Source excerpt
§ §
From: "Darrick J. Wong" <djwong@kernel.org>
To: Dave Chinner <david@fromorbit.com>
Cc: Carlos Maiolino <cem@kernel.org>, xfs <linux-xfs@vger.kernel.org>,
John Garry <john.g.garry@oracle.com>
Subject: Re: [PATCH] xfs: compute the maximum repair reaping defer intent chain length
Date: Tue, 8 Apr 2025 16:13:17 -0700 [thread overview]
Message-ID: <20250408231317.GJ6307@frogsfrogsfrogs> (raw)
In-Reply-To: <Z_Wfx79a6gDNoaAD@dread.disaster.area>
On Wed, Apr 09, 2025 at 08:14:31AM +1000, Dave Chinner wrote:
> On Thu, Apr 03, 2025 at 12:12:44PM -0700, Darrick J. Wong wrote:
> > From: Darrick J. Wong <djwong@kernel.org>
> >
> > Actually compute the log overhead of log intent items used in reap
> > operations and use that to compute the thresholds in reap.c instead of
> > assuming 2048 works. Note that there have been no complaints because
> > tr_itruncate has a very large logres.
> >
> > Cc: <stable@vger.kernel.org> # v6.6
> > Fixes: 1c7ce115e52106 ("xfs: reap large AG metadata extents when possible")
> > Signed-off-by: "Darrick J. Wong" <djwong@kernel.org>
/me notes this is an RFC patch and I just finished writing a more
expansive patchset that breaks up the pieces and computes limits for
each usecase separately.
> > ---
> > fs/xfs/scrub/trace.h | 29 ++++++++++++++++++++++++++
> > fs/xfs/xfs_bmap_item.h | 3 +++
> > fs/xfs/xfs_extfree_item.h | 3 +++
> > fs/xfs/xfs_log_priv.h | 13 +++++++++++
> > fs/xfs/xfs_refcount_item.h | 3 +++
> > fs/xfs/xfs_rmap_item.h | 3 +++
> > fs/xfs/scrub/reap.c | 50 +++++++++++++++++++++++++++++++++++++++-----
> > fs/xfs/scrub/trace.c | 1 +
> > fs/xfs/xfs_bmap_item.c | 10 +++++++++
> > fs/xfs/xfs_extfree_item.c | 10 +++++++++
> > fs/xfs/xfs_log_cil.c | 4 +---
> > fs/xfs/xfs_refcount_item.c | 10 +++++++++
> > fs/xfs/xfs_rmap_item.c | 10 +++++++++
> > 13 files changed, 140 insertions(+), 9 deletions(-)
<snip>
> > @@ -495,6 +499,37 @@ xreap_agextent_iter(
> > return 0;
> > }
> >
> > +/*
> > + * Compute the worst case log overhead of the intent items needed to reap a
> > + * single per-AG space extent.
§ §
Listed records
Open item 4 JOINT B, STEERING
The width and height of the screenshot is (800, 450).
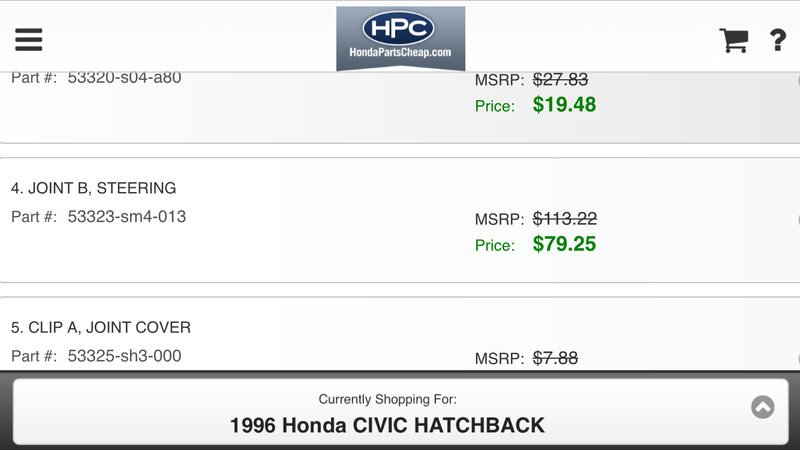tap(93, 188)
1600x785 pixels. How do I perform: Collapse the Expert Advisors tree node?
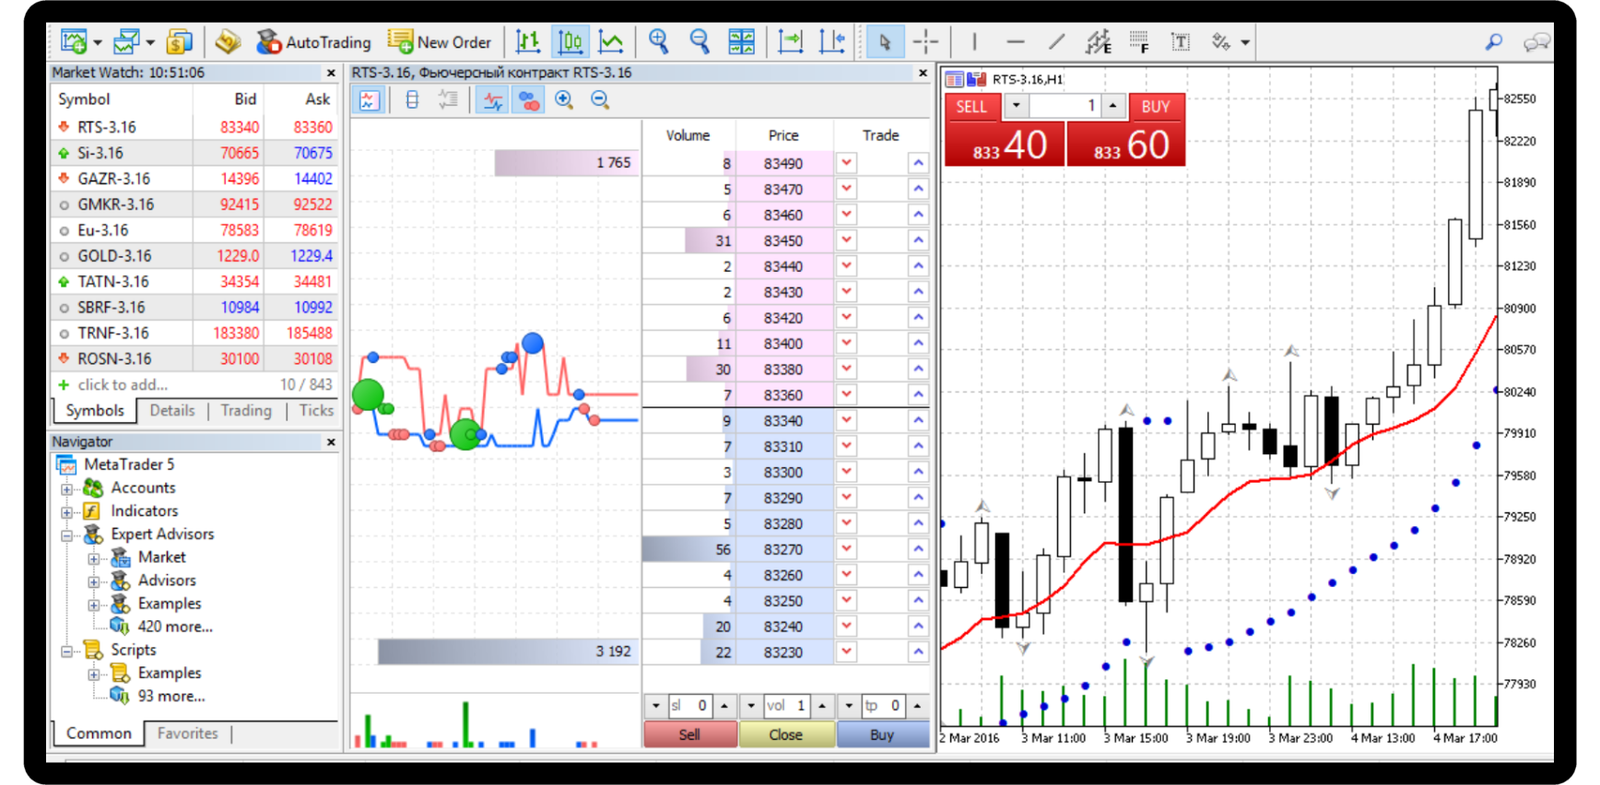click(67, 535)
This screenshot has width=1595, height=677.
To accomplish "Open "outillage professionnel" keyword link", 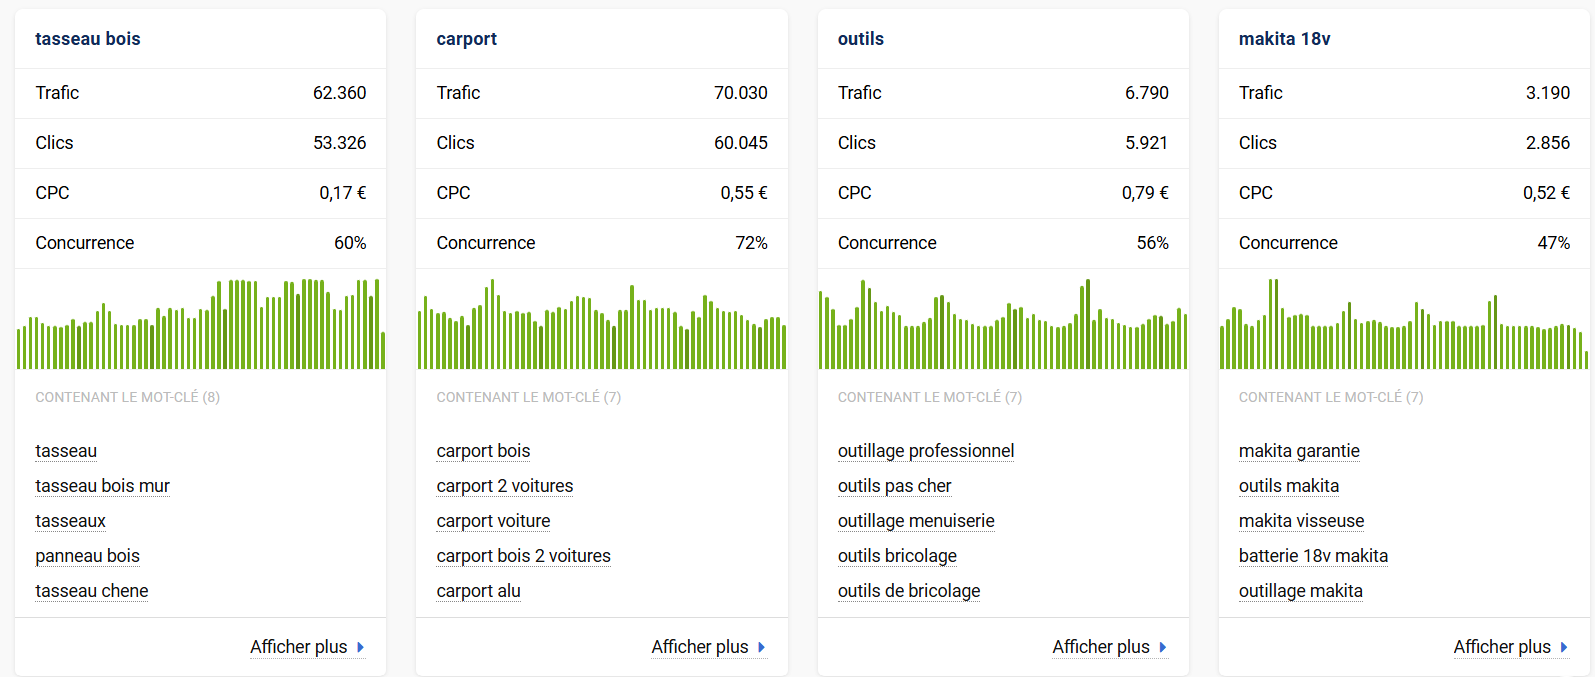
§ §
Short exercise 1
According to the patch thread, what value does the patch stop assuming works when computing the thresholds in reap.c?
Short exercise 2
Repeat the part of the patch thread between "In-Reply-To: <Z_Wfx79a6gDNoaAD@dread.disaster.area>" and "very large logres.", inclusive.

Task response 1
2048

Task response 2
In-Reply-To: <Z_Wfx79a6gDNoaAD@dread.disaster.area>
On Wed, Apr 09, 2025 at 08:14:31AM +1000, Dave Chinner wrote:
> On Thu, Apr 03, 2025 at 12:12:44PM -0700, Darrick J. Wong wrote:
> > From: Darrick J. Wong <djwong@kernel.org>
> >
> > Actually compute the log overhead of log intent items used in reap
> > operations and use that to compute the thresholds in reap.c instead of
> > assuming 2048 works. Note that there have been no complaints because
> > tr_itruncate has a very large logres.